Hint insanının masumiyetini seviyorum
Doğa fotoğrafçısı ve gezi yazarı Nazan Aşkalli Zambaktan Bir Masal kitabında gidip gördüğü vahşi doğanın fotoğraflarına da yoluna çıkan insanların hikâyelerine de yer veriyor. En çok da Hint insanının sıcaklığını ve masumiyetini sevdiğini söylüyor
HİNDİSTAN'A DEFALARCA GİTTİM
Aşkalli'ye göre yolculuk modern dünyanın vahşiliğine karşı direnen ruhları dünyanın dört yanında arama serüveni: "40'tan fazla ülkeye yolum düştü, her kıtaya da defalarca gittim. Örneğin Hindistan'a bir yıl içinde dört-beş defa gitmişimdir. Hindistan'ın vahşi yaşamını, kaplanlarını da fotoğrafladım. Hindistan'daki festivallere de katıldım. Milyonlarca insan yer alıyordu festivalde. Bilgelikler içeren, sorgulamanızı sağlayan bir coğrafya. Hint insanının masumiyetini, sıcaklığını seviyorum. Beni etkileyen bu insanların masumiyeti oldu" diyor. Akşalli, kitabındaki Asya bölümünde de ilk başta Hindistan'a yer veriyor. Agra Yolunda yazısında "Camsız vagonun penceresinden beni izleyen gözleri bin yıllıktı sanki" demesi de Hint insanına duyduğu sevginin göstergesi. "Boncuklarla süslü ellerine, güneşin rengini ödünç alan giysisine; Taç Mahal'de kubbelerin altında, Cihan Şah'ın aşkına ağlayan Batılı kadının birdenbire boşalan gözyaşlarına tanıklık eden yüzüne..." cümleleriyle süren yazıda Hint dünyasına yolculuğa da çıkarıyor okuru. Hindistan'ın pembe şehri Jaipur'da surların içinde saklı Amber Kalesi fotoğrafları eşlik ediyor yolculuğ. Rengarenk boyanmış filler de kareler arasında yerini almış durumda.
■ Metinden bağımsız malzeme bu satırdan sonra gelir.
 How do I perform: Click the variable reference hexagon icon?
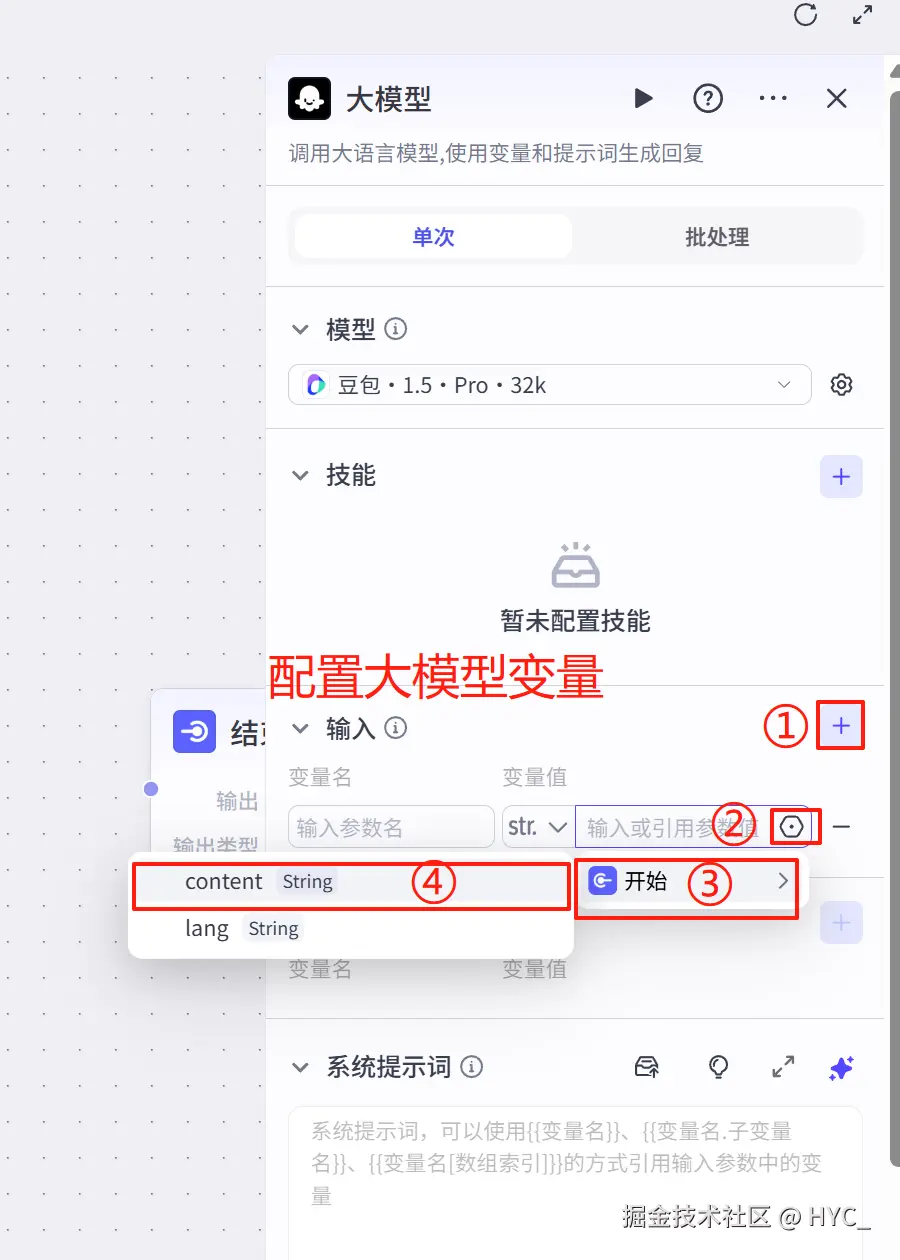coord(793,827)
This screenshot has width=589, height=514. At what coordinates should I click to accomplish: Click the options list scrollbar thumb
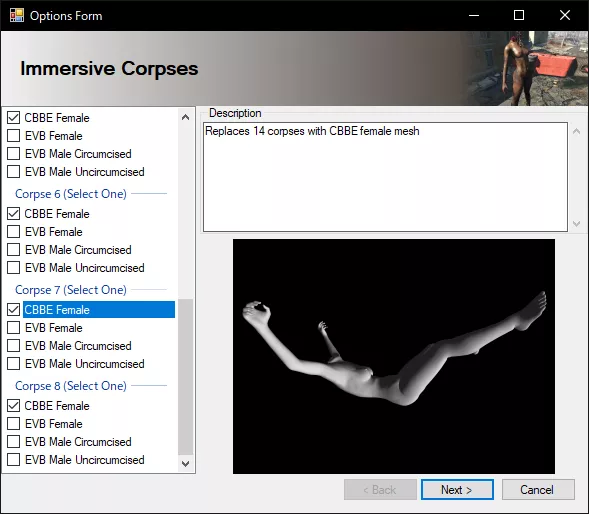(x=185, y=377)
Filleri dillendiriyor Aşkalli metinde.
EFSANELERE İNANMAK
Hinduların dünyanın yaşayan en eski şehri olarak kabul ettikleri üç bin yıllık Varanasi'deki törenden bir başka kare daha sizi alıp Hindistan'a götürüyor sanki. Nazan Aşkalli, Maha Kumb Mela Festivali için ise: "Efsanelere inanmaya ihtiyacımız olur bazen, onlardan kendimize pay çıkarır; eksik taşlarımızı yerine oturtmak için içlerinde yürümeye başlarız. Ben de işte bu yüzden Hindistan'da, Allahabad'tayım" demeden geçmiyor. Nazan Aşkalli yolculuklarında başından birçok olayın geçtiğini söylüyor. Örneğin kimi zaman parasını kimi zaman bavulunu kaybetmiş. Yeri gelmiş bir gorile kafa tutmuş, zehirlendiği bile olmuş. O macera dolu serüvenini şöyle anlatıyor: "Saat farkını unutup uçağı, kahve alırken treni kaçırdım. Bedenimde kurtlar taşıdım, zehirlendim, gorile kafa tuttum, yerde süründüm, paramı, bavulumu kaybettim; kitaplarımı, notlarımı, bilgisayarımı, hafıza kartlarımı kaybettim. Hırkalar, şallar bıraktım otobüs koltuklarında, okyanusta zıplayacağım diye ayakkabılarımı çaldırdım. Uykum geldi, camlara dayandım, masalara, duvarlara koydum kafamı savrula sallana uyudum. Ne bulursam yedim, içtim. Hiç şikayet etmedim. Ne yollardan, ne yağmurdan, ne soğuktan, ne sıcaktan. Tek şikâyetim kendimden... Atladığım, kaybettiğim hikayeler yüzünden..." Son olarak doğa fotoğrafçısı ve gezi yazarı Nazan Aşkalli, "Ülkelere gitmeye ve anlatmaya devam edeceğim" diyor.
EN SON HABERLER
- 1 Kuruluş Osman’ın Ulcay’ı Ümit Kantarcılar’dan samimi açıklamalar! “Dizi ve sinema sektöründeki başarımız tesadüf değil”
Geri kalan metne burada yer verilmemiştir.